PROBLEM TO SOLVE »
Copy out each line below containing "this".
── EXERCISE MATERIAL ──
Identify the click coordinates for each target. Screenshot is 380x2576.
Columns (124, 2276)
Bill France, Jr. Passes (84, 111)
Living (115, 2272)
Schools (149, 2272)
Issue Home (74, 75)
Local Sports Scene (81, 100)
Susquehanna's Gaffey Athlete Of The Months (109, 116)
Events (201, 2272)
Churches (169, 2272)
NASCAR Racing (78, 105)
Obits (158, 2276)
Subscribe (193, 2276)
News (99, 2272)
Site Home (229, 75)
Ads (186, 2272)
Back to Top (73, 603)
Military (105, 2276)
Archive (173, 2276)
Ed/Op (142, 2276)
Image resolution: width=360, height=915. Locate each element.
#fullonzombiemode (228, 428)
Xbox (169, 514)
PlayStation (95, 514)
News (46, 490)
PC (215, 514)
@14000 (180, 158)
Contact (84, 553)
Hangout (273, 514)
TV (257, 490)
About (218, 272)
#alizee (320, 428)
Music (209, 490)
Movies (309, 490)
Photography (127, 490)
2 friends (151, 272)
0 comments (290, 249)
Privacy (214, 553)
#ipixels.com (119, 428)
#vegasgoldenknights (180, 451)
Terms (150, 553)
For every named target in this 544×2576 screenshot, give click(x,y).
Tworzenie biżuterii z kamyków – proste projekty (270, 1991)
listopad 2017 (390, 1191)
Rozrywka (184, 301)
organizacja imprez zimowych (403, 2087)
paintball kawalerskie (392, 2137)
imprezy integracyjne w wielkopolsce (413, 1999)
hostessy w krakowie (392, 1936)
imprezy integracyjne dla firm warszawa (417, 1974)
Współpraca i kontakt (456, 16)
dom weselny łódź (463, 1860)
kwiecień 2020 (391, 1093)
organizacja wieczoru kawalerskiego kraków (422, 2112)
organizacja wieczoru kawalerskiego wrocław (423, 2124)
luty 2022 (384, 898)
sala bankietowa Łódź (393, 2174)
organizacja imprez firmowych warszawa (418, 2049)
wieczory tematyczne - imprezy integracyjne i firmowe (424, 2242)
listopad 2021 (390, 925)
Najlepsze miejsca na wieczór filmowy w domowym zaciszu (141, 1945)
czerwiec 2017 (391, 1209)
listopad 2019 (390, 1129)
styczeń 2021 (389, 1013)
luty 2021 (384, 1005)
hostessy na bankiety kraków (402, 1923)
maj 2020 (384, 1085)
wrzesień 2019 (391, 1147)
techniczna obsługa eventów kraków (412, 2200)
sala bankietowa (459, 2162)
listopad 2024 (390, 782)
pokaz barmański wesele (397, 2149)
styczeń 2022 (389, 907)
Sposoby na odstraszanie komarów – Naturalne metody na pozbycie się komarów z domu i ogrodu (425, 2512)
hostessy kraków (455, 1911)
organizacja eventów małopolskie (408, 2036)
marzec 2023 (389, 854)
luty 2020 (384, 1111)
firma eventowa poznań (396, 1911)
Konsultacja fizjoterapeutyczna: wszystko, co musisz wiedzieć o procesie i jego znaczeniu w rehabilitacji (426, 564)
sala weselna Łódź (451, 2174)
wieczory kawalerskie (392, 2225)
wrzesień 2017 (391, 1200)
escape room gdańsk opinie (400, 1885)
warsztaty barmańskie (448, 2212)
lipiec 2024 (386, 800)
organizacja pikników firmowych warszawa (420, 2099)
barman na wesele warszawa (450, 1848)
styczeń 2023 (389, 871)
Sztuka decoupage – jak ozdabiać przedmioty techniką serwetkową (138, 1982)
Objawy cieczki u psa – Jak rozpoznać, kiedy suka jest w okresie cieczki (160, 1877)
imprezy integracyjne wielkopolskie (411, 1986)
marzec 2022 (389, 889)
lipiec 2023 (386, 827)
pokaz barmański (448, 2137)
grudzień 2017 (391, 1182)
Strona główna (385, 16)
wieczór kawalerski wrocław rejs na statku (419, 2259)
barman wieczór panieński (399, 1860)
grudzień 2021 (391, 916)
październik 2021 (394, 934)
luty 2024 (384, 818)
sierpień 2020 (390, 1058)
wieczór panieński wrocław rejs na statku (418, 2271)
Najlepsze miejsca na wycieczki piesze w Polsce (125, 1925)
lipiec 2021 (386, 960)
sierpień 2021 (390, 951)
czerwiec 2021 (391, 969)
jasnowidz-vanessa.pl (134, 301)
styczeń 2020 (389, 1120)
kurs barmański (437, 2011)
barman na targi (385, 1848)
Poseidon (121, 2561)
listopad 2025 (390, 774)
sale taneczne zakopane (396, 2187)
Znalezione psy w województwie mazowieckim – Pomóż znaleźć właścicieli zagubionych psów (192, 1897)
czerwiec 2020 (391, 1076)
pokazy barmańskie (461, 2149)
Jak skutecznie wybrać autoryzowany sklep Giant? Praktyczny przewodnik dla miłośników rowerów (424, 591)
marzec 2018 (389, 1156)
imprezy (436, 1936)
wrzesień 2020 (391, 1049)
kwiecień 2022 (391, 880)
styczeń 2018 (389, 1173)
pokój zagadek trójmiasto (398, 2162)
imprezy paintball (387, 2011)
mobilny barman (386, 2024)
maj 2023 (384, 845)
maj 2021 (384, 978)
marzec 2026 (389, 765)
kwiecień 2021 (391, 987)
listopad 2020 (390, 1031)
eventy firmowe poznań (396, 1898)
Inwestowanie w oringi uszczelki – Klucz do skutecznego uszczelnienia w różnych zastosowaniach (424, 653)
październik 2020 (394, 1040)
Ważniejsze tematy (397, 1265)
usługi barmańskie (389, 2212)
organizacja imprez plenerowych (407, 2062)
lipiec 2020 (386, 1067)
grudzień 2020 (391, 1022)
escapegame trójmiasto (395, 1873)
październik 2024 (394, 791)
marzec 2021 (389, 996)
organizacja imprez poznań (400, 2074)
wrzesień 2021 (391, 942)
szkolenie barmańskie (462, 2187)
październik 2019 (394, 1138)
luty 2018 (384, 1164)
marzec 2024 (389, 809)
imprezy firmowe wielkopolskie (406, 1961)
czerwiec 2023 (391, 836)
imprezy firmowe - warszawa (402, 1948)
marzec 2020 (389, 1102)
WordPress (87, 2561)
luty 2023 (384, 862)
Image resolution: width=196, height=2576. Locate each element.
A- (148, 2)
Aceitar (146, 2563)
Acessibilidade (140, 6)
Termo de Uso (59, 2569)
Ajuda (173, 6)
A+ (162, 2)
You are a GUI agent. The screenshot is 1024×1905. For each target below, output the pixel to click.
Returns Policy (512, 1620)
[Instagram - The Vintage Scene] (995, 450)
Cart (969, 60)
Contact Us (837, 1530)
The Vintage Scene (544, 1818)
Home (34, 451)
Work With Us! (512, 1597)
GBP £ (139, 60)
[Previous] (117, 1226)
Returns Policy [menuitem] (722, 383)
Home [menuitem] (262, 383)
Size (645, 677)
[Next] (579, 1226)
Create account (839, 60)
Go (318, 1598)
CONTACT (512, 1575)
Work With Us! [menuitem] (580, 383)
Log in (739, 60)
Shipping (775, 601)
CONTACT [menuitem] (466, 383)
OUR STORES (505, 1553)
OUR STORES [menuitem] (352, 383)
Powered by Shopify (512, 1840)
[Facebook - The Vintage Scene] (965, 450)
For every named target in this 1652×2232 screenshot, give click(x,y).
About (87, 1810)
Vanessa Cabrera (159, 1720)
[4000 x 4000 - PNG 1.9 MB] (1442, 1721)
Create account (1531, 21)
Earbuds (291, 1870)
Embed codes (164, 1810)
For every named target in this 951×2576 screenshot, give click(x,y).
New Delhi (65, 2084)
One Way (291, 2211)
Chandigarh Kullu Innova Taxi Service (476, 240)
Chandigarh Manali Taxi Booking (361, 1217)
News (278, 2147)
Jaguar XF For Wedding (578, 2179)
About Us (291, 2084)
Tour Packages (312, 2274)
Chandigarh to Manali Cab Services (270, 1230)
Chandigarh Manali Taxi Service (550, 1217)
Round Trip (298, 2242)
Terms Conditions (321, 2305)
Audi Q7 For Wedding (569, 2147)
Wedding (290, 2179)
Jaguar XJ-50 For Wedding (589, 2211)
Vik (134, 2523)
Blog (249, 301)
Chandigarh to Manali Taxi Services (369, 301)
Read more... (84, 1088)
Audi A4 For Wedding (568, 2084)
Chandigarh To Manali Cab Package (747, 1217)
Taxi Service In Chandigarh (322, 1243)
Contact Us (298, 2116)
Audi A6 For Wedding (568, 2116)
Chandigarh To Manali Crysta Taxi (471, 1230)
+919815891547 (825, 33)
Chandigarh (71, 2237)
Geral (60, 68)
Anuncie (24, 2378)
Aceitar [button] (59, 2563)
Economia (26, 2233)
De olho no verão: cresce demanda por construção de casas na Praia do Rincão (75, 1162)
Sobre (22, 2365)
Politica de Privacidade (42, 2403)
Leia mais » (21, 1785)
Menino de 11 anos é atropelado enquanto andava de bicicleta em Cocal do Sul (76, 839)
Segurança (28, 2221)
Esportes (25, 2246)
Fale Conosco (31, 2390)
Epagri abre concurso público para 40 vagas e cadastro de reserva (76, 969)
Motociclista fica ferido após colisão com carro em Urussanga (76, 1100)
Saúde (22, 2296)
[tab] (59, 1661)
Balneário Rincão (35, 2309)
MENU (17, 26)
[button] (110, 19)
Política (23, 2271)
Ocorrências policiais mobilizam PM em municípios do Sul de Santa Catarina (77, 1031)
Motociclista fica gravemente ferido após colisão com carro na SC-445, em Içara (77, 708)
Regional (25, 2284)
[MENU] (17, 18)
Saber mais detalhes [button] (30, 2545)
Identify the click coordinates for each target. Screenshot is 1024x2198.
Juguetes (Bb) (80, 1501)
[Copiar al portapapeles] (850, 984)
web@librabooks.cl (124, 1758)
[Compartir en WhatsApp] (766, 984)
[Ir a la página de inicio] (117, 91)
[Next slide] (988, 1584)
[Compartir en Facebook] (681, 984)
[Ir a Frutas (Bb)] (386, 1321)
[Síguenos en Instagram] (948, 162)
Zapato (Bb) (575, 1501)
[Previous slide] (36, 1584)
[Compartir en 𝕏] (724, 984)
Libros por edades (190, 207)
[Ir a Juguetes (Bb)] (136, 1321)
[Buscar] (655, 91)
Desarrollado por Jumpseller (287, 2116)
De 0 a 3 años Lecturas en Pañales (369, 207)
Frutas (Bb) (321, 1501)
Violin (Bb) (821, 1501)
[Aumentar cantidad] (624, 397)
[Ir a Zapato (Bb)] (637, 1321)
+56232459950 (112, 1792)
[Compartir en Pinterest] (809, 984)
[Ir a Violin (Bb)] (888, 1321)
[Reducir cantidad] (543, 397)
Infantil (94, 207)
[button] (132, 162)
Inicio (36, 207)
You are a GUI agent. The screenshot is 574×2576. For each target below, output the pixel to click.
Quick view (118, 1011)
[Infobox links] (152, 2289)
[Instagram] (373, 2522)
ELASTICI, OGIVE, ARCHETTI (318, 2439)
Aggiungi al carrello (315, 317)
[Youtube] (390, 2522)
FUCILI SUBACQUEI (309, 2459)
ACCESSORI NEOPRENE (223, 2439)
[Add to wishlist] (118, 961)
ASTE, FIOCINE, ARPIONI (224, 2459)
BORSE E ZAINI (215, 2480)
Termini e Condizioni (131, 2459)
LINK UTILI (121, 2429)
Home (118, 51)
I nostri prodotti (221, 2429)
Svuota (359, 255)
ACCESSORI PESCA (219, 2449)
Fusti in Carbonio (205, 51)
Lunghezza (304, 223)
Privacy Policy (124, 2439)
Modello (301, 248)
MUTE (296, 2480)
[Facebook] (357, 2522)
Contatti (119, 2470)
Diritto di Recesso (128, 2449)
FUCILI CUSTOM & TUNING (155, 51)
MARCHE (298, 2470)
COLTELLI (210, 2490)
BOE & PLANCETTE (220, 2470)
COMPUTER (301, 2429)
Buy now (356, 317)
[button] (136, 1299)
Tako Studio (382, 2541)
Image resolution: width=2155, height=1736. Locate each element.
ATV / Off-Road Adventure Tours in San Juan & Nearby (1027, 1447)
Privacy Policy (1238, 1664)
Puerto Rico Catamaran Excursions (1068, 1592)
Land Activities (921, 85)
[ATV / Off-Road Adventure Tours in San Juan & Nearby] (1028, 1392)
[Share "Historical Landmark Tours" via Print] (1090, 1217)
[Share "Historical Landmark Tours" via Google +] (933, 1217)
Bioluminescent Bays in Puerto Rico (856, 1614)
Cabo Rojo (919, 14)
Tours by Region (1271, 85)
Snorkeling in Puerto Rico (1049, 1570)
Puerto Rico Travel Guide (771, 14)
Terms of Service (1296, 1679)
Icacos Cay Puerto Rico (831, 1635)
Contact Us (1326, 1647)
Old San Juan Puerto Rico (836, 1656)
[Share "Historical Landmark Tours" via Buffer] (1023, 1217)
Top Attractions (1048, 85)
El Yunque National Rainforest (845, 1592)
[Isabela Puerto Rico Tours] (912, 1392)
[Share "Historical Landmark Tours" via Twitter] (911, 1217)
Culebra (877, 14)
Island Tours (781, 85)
───
RESPONSE »
For every named target in this 544×2576 screenshot, give click(x,y).
For every named target in this 1652×2232 screenshot, give click(x,y).
For every named target in this 951×2576 screenshot, give click(x,y).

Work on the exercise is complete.